I learnt bash that way. And by reading the man page over and over again. 
And again. Now I have scripts > 100k in size, I had not expected that bash 
was so powerful.

http://www.shelldorado.com/shelltips/ has some nice tips
http://sayle.net/book/basics.htm#what_is_a_shell explains what a shell is, 
maybe that's something to browse first.

But for the backup: I recommend rdiff-backup and rsnapshot, I use the 
former. Basically, it rsyncs a directory, but allows incremental backups, 
too. After the first backup, the backup directory looks exactly like the 
original directory, except for a 'rdiff-backup-data' folder containing 
additional information. When A drive went bad, I just renamed my 1st and 
2nd drives LVM volume groups and rebooted, now my system ran on the backup 
drive.
The next backups only back up files that have been modified, and save the 
compressed differences into the rsync-backup-data folder.

rsnapshot works similar (but I did not use it yet). The main difference is 
that rsnapshot creates a whole directory for every backup, containing 
exactly the files as they were present at the time of backup. Files that 
stayed the same are not copied, but hard-linked so they take up no extra 
space.

So, I would say, rsnapshot is more practical, at the expense of storage 
space. If you need a file from an older backup, juts look into the 
corresponding directory, it is there, just copy it over, no need to use a 
backup tool to restore stuff. If you want to save space, try rdiff-backup. 
But if you need a file not from the last backup, but from an earlier one, 
you need to extract it first with rsnapshot (No big deal, still).
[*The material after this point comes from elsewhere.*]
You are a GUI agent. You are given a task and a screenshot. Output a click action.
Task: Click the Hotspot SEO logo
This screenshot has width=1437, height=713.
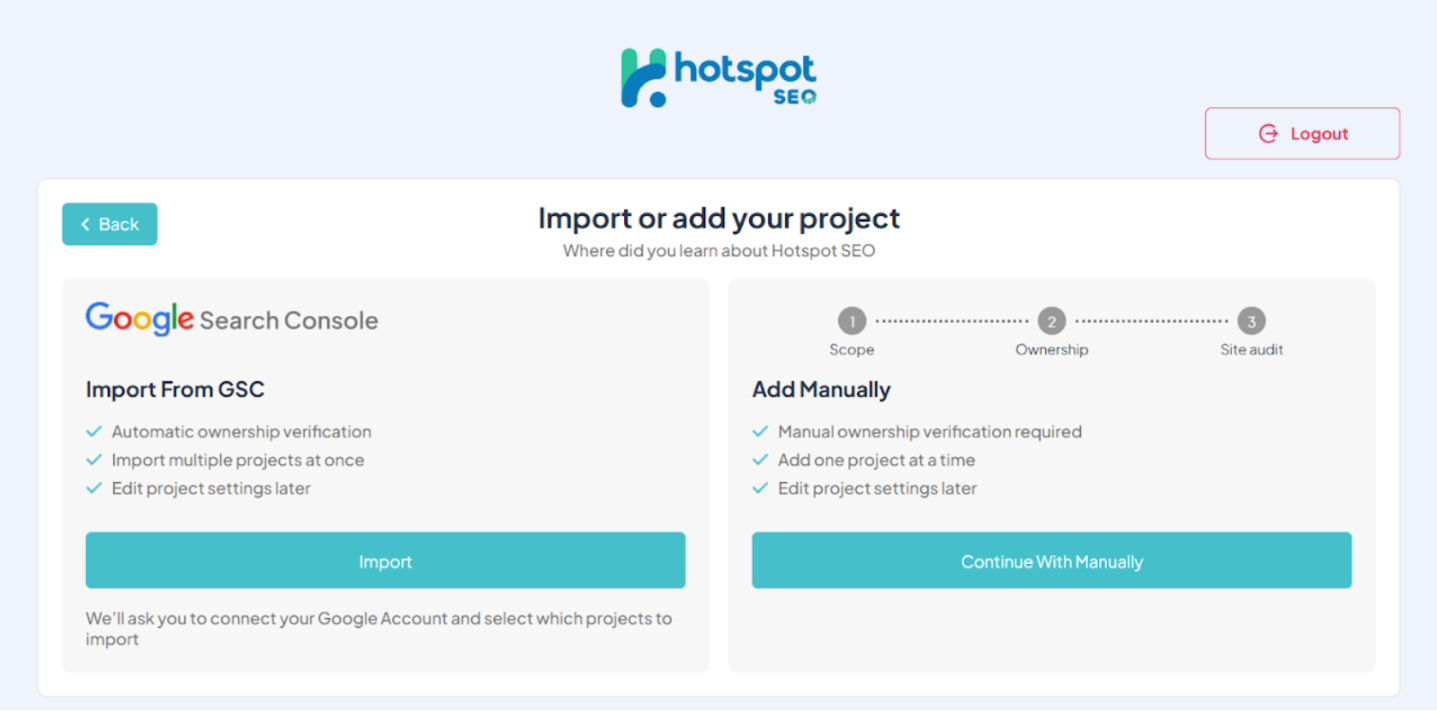coord(718,77)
My backup script was written in bash of course. It has some targets like 
'home', 'usr', 'opt' (backup this partition) and extras like 'src' (create 
.tbz2 files of /usr/src/linux-*), 'etc' (tar /etc) or 'kde' (tar ~/.kde*, 
I regularly do this before I save the session, because this often does not 
work). All my data is on LVM volumes, so when a partition is to be backed 
up, a LVM snapshot is created and used for the backup. So I can continue 
working in my home directory and change data during the backup.